→ **Extract to read**:
◆ ◆ ◆
[HacktionLab] RAD ~= collaborative != (Well Designed | Well Programmed) [was: Rails girls]

Mike Harris mike at mbharris.co.uk
Fri May 31 11:49:05 UTC 2013


On 31/05/2013 12:31, naomi at aktivix.org wrote:
> +1, Mike. You reminde me of
>
> http://norvig.com/21-days.html
>
Looks like a good article, I'll have a read.
> Any language can be used well or badly, as I keep telling people who
> assume I'm churning out web apps in permanent beta because my career
> happened to drift into PHP - or who assume anything written in Java
> with the proper Enterprise Interfaces or whatever-the-fuck is
> necessarily "slow but reliable".
>
> Frameworks are great for not reinventing the wheel, but they aren't a
> substitute for being able to program. Better to start with something
> simple (Rails is NOT simple - a Hello World page in PHP is, though) ...
>
> N
It'd be good to be able to do a talk on this leading perhaps to a
weekend workshop on the basics....

By the way, to prove it's not a hate of frameworks per se, I'm currently
wading through 5879 lines of Perl code that has no proper variable
scoping. :)
>
>
> Quoting Mike Harris <mike at mbharris.co.uk>:
>
>> On 31/05/2013 09:20, ekes wrote:
>>> On 31/05/13 09:44, Mick - Clearerchannel wrote:
>>>> On 5/30/2013 11:49 AM, Mike Harris wrote:
>>>>>  am not a massive fan of Rails, but that's from being from a
>>>>> non-RAD background.  These web tools can mean that people develop web
>>>>> apps quickly that aren't actually that well designed or
>>>>> programmed, or
>>>>> easy to maintain.   It's a similar situation with PHP in general and
>>>>> with Drupal I think.
>>>> I guess using these kinds of frameworks have advantages and
>>>> disadvantages.
>>>>
>>>> Disadvantages, you have to keep on top of security upgrades, you
>>>> need to
>>>> watch out for conflicting code contributed by different authors, you
>>>> need to buy in to a methodology.
>>>> But you get the advantages of being part of a community effort so you
>>>> don't have to write your own code for every single thing your web app
>>>> does and you take advantage of the fact that there is a community
>>>> testing for security flaws as well.
◆ ◆ ◆
→ **Problems and tasks**:
A: From the message on frameworks, copy the passage starting at "[HacktionLab] RAD ~= collaborative" and ending at "have a read." word for word.
B: Does the message on frameworks support each statement below? For each, answer yes or no and quote the words of the message that decide it.
(i) The Perl code being worked through runs to 5879 lines.
(ii) Rails is described as simple.
(iii) Having to keep on top of security upgrades is given as a disadvantage of frameworks.

→ **Supplied information**:
◆ ◆ ◆
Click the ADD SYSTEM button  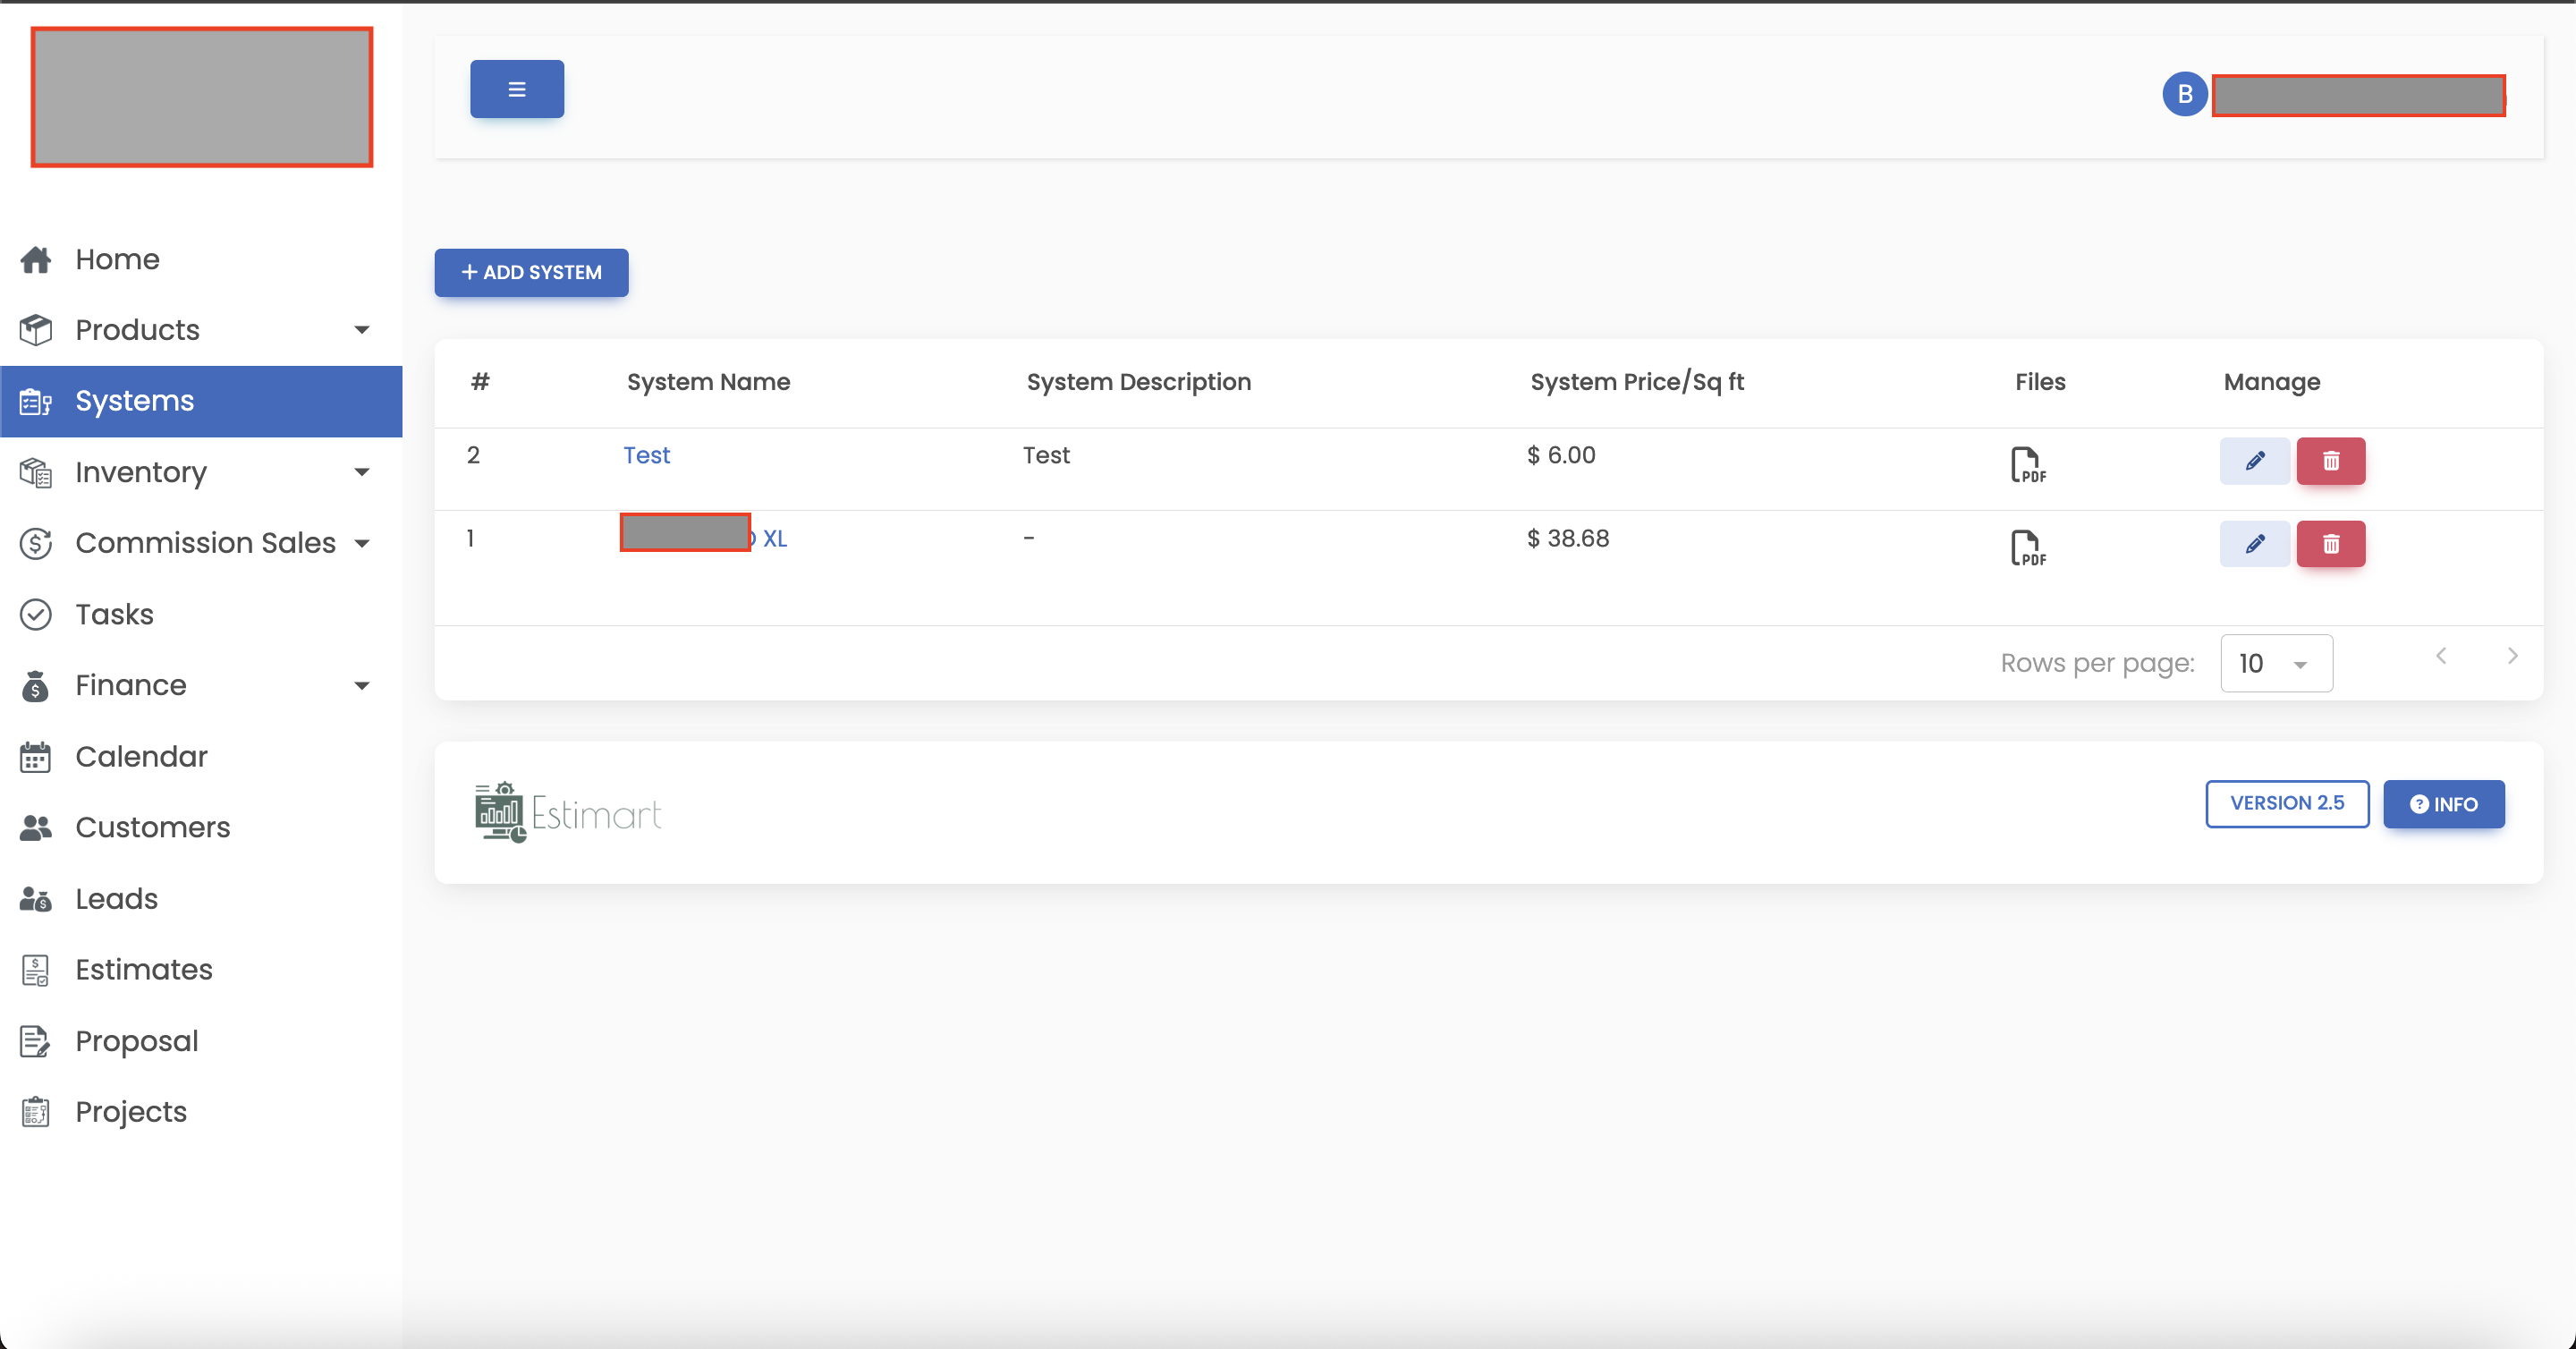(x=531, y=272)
◆ ◆ ◆
→ **Solved problems**:
A:
[HacktionLab] RAD ~= collaborative != (Well Designed | Well Programmed) [was: Rails girls]

Mike Harris mike at mbharris.co.uk
Fri May 31 11:49:05 UTC 2013


On 31/05/2013 12:31, naomi at aktivix.org wrote:
> +1, Mike. You reminde me of
>
> http://norvig.com/21-days.html
>
Looks like a good article, I'll have a read.

B:
(i) Yes: "I'm currently wading through 5879 lines of Perl code that has no proper variable scoping."
(ii) No: "Rails is NOT simple - a Hello World page in PHP is, though"
(iii) Yes: "Disadvantages, you have to keep on top of security upgrades"